§ **Quoted passage**:
=====

Design and Study of a Large-Scale Microwave Plasma Torch with Four Ports

Abstract

The microwave plasma torch (MPT) has gained popularity in industrial applications due to its high energy density, ionization levels, and high temperature. However, the non-uniform and unstable plasma generated by microwave plasma sources has limited the production of large-scale MPTs. This paper proposes a novel MPT device utilizing a four-port microwave source (2.45 GHz, 4 kW) to address these issues. The improved plasma uniformity and stability are achieved through the new structure, and the microwave efficiency is enhanced by introducing the focusing dielectric in the coupled cavity. Using a 3D electromagnetic field model, microwave plasma model and fluid model, the paper optimizes the geometry and inlet mode of the MPT device. Experimental results show that the novel MPT device can generate a plasma torch with a maximum height of 545 mm, a working range of 10–95 L/min, and a microwave efficiency up to 86%. The proposed device not only competently meets industrial requirements, but also provides design ideas and methods for future MPT devices.

1. Introduction

With its advantages of a wide range of working pressure [1,2], high energy conversion rate [3,4,5,6], no electrode pollution [7], high electron density and electron temperature [8], the microwave plasma torch (MPT) has become an attractive plasma source in both scientific research studies and industrial applications [9]. Especially in solid waste treatment, the MPT incineration inhibits NOx SOx generation [10,11,12,13], which is an environmentally friendly treatment [14]. However, most of the current MPT devices have two main problems, small size of the plasma torch and narrow working range [4,15,16,17], which are difficult to meet the requirements of industrialization.

There are two main types of microwave plasma torches (MPTs) used to generate large plasma torch sizes: those based on tapered waveguides and those based on ridged waveguides. The diameter of the plasma generated by these MPTs has reached 30 mm [18]. By optimizing the MPT structures, the size of the plasma torch and microwave efficiency can be increased. Xiao et al. designed an MPT based on a ridged waveguide with an oblique hole, which increased power transfer efficiency from microwave to plasma by 11%. At a microwave power of 1.5 kW, the height of the plasma torch reached 210 mm, and the gas inflow rate ranged from 8.3 to 16.7 L/min [5]. Chen et al. designed an MPT based on a multi-ridge field compressed reactor, which could sustain a long-length plasma, achieved a best transfer efficiency of 95.2%, and a working inflow rate ranging from 6 to 10 L/min [19]. Additionally, D’Isa et al. studied an MPT with swirling gas flow, which achieved a gas inflow rate up to 30 L/min at a microwave power of 6 kW [20]. However, these structures compress the space in the plasma excitation region, and the plasma torches cannot be maintained when increasing the inflow rate. Moreover, the MPT devices, limited by the waveguide structure, make it difficult to increase the diameter of the plasma torch further.

=====

§ **Data supplied**:
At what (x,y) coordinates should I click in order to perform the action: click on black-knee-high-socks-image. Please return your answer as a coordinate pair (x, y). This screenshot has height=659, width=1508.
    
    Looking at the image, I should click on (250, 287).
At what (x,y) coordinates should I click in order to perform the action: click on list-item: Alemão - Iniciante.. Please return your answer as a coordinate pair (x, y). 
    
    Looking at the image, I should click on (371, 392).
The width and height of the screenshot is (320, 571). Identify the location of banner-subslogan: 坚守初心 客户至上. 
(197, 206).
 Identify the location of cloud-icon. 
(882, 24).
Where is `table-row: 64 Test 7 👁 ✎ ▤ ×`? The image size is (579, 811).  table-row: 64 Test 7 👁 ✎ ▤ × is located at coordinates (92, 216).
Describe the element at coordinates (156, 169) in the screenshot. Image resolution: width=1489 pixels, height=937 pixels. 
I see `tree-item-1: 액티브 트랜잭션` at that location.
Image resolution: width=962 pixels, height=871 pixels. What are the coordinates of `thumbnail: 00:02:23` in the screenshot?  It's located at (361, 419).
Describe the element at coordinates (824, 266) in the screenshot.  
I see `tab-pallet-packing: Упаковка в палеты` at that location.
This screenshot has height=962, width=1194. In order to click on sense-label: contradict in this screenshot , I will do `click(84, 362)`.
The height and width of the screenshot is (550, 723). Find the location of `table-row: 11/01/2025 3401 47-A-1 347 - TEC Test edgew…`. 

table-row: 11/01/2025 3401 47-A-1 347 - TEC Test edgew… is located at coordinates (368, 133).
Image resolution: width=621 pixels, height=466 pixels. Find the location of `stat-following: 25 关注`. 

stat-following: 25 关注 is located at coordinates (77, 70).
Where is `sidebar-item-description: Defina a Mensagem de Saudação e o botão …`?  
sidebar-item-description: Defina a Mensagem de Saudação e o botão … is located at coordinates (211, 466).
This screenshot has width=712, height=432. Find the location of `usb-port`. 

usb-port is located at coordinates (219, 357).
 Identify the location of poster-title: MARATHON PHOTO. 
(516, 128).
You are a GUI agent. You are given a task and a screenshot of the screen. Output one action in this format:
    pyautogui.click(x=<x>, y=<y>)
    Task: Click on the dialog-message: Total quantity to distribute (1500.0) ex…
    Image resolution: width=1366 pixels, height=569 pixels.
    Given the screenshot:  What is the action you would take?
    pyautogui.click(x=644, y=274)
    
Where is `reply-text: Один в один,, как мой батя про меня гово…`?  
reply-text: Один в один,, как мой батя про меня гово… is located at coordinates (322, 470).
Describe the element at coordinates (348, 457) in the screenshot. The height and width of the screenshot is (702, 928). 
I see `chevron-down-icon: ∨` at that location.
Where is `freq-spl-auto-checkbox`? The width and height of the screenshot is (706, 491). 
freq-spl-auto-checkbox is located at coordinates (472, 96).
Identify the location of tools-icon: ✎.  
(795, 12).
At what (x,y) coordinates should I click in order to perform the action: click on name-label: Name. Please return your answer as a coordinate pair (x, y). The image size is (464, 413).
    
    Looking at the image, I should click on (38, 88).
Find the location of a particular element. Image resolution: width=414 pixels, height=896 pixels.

=====

§ **Tasks to complete**:
A: In the microwave plasma torch paper, what is the maximum plasma torch height the new four-port device produced in experiments?
B: List each advantage of the microwave plasma torch named in the opening sentence of the Introduction in the microwave plasma torch paper.

§ **Problem solutions**:
A: 545 mm

B:
- A wide range of working pressure
- A high energy conversion rate
- No electrode pollution
- High electron density and electron temperature